The spur behind the book is the emergence of "internationalized territories" (p. 28) since the end of the Cold War. Post-conflict zones have increasingly seen significant levels of UN involvement in reconstruction. In eastern Slavonia, Bosnia, Kosovo, and East Timor – Caplan‟s four cases – UN involvement escalated to the full loss of local sovereignty to the TA. This is dramatically new, and represents a major expansion beyond traditional UN peacekeeping and for which there is no codicil in the UN charter. Like much in the TA projects themselves, the legality of such activities is not very clear, and the process is frequently improvised by the UN and the neighbors closest to the disputed area. The involvement of neighbors, as well as a host of third parties (IOs like the World Bank, or NGOs like Amnesty International, donors like the EU or the US) significantly complicates the process. Coordination is a problem Caplan flags across his four cases.

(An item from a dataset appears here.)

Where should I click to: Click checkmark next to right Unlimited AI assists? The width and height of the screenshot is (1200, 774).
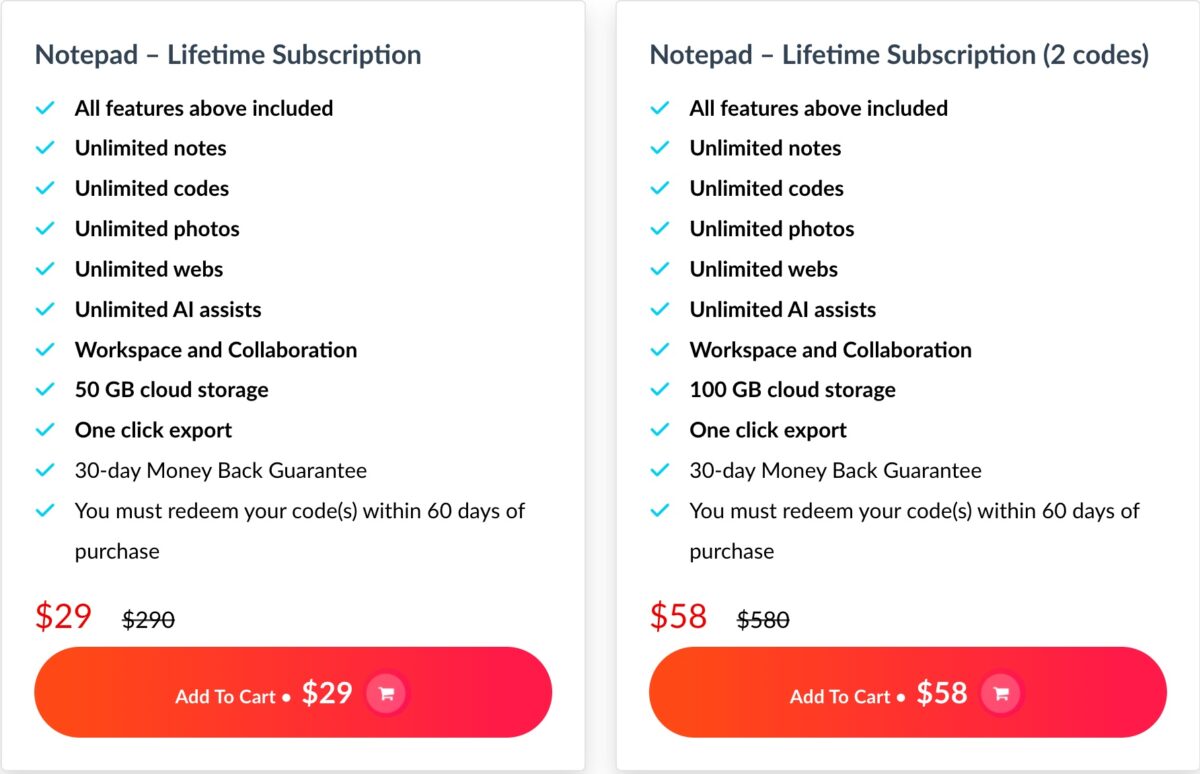pos(660,309)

Caplan argues that TAs have five major functions: restoring public order, repatriating refugees, civil administration, building local political institutions, and economic reconstruction. All get mediocre marks. No international legal code exists for foreign police to deploy on arrival, so rules are frequently improvised. Similarly, local elites have persistently resisted repatriation, especially after „successful‟ ethnic cleansing (the Balkan cases). Administration is caught between governing effectively with international staff and improving local buy-in and capacity by hiring locals. The most common answer is a rocky phased involvement of locals until the closure of the TA. Political institution building is even harder. The stakes for locals and neighbors are high. Elections in highly nationalized populations can return a balkanized rather than national unity legislature. TAs have occasionally tried to raise moderate parties over others but this undercuts their legitimacy and usually backfires. Economic reconstruction is a long process over which TAs have little control. Most war-torn territories were already dysfunctional, statist, and poor. Efforts focus on basic institutions like a central bank and monetarism. The ultimate goal is foreign direct investment (FDI) but given the truculence of neighbors, competing property and repatriation claims, and rampant gangsterism, foreign inflows are low.

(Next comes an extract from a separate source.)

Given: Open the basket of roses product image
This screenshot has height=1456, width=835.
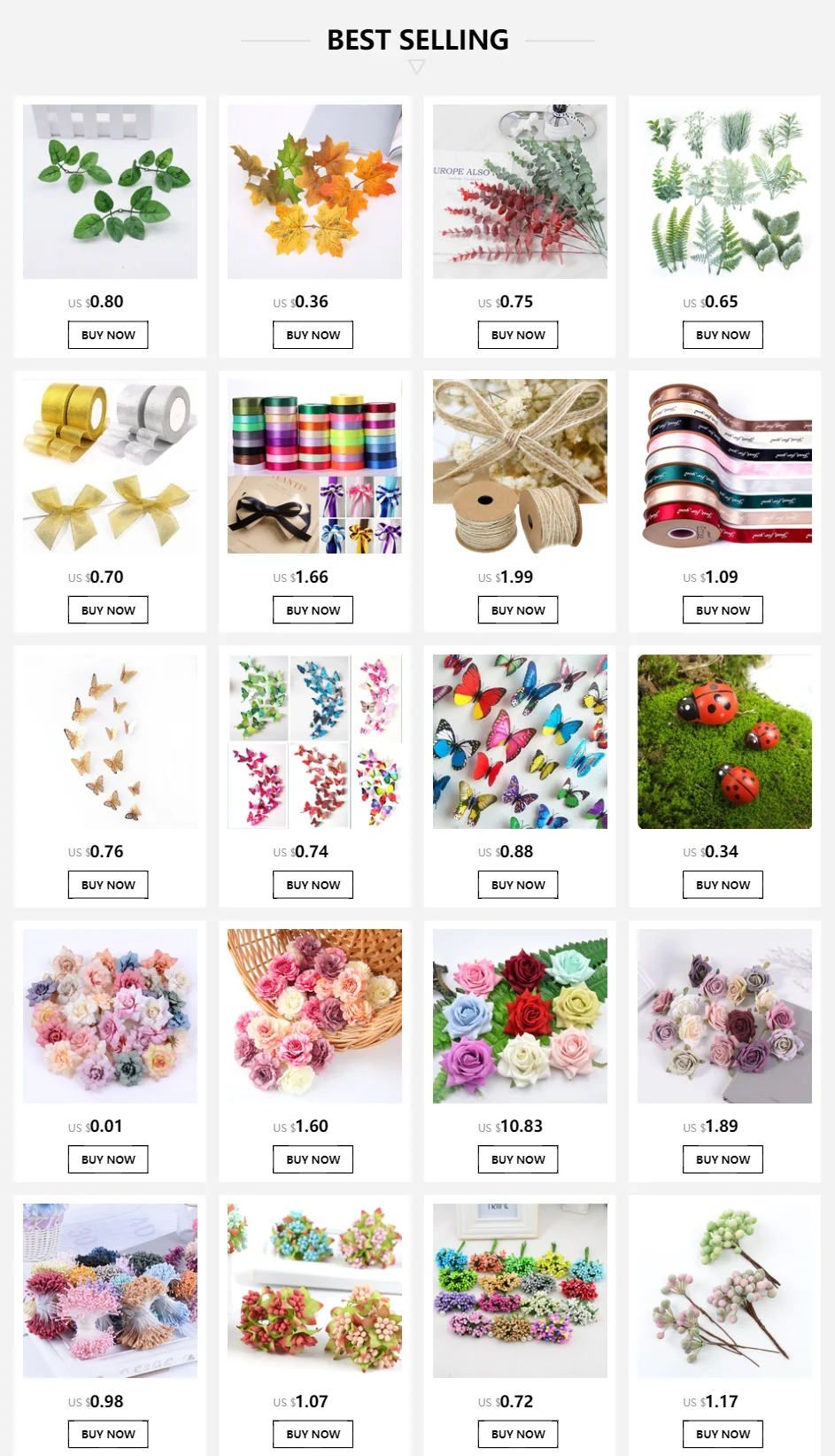Looking at the screenshot, I should [x=314, y=1016].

Caplan proposes solutions for these many problems, although some are inherent to the TA process. Far more planning is necessary. TAs are thrown together at the last minute, because the UN simply has not the resources for major contingency planning. Indeed, resource constraints are remarked on throughout the book as a major impediment to almost all TA activities. Increased donor and great power support of the UN would help but is hardly forthcoming, so shoestring operations will likely continue as the norm. TA‟s absolute authority also creates problems. It undercuts local legitimacy, because TA staffs are removed from accountability. Further, such undemocratic practices are at odds with the democracy TAs are trying to build. One accountability mechanism Caplan pushes hard is an ombudsman to whom locals can take grievances. Others include informal mechanisms like the media or press. Finally, TA withdrawal is highly contested, because benchmarks of success are so disputed. Elections, once a final act of TAs, have lost their luster as badly balkanized legislatures portend further violence after the internationals exit. Most TAs need far more time than donors or neighbors will tolerate, so Caplan suggests follow-on missions but these ring of mission creep of the original TA and may simply replicate previous problems.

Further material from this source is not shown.